Someone once said of Lillian Hellman that every word she uttered was a lie, including "and" and "the." Many defenders of affirmative action deserve a Lillian Hellman award.
Not only is much of what they say contradicted by readily available facts, much of what they say publicly contradicts what they themselves say privately. Often their very reasons for favoring affirmative action are false.
Supposedly, affirmative action in college admissions -- the issue currently before the U.S. Supreme Court -- is to help black students. But why are so many big businesses filing briefs with the Supreme Court in support of affirmative action in academia? Is it because they are so gung ho for black students? Or does this have something to do with their own bottom line?
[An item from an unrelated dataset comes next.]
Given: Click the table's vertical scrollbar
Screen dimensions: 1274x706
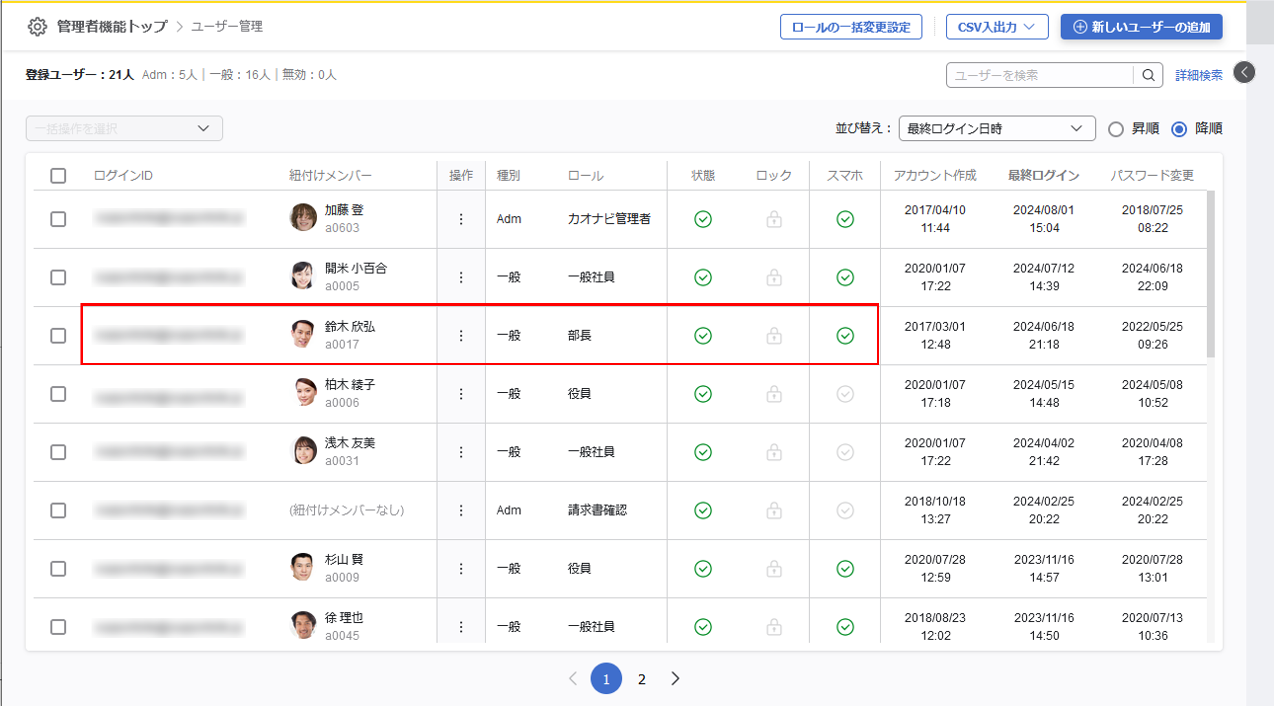Looking at the screenshot, I should (1210, 274).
Big business has a lot to lose if the courts stop buying the "diversity" mantra that has now become the stock defense of group preferences and quotas. Take away the legal protection of affirmative action and businesses can be sued by blacks if they are "under-represented" and by whites if blacks get hired with lower qualifications to make the numbers look good.
It would be a lawyer's heaven and a corporate CEO's hell. Money that might otherwise go to the stockholders or into reinvestment in the business would instead end up in the pockets of trial lawyers. Trying to steer a course between statistical "under-representation" and "reverse discrimination" would be a task that would be as interminable as it is impossible.
At the heart of the problem is that the courts have allowed both private plaintiffs and government agencies to equate statistical disparity with discrimination. At the very least, the burden of proof shifts to the employer -- and usually nobody can prove anything, so the employer loses.
Since it is virtually impossible to find two groups with the same qualifications in any industry or in any country, applying the same standards to all applicants for employment or promotion virtually guarantees a "disparate impact" on different groups -- which in turn virtually guarantees charges of discrimination.
Even when the same employer hires people for different jobs -- say, third basemen and centerfielders -- there can be very different racial representation in those two jobs. Check out the races of third basemen and centerfielders in the major leagues. Is the employer a racist when he hires third basemen but not a racist when he hires centerfielders?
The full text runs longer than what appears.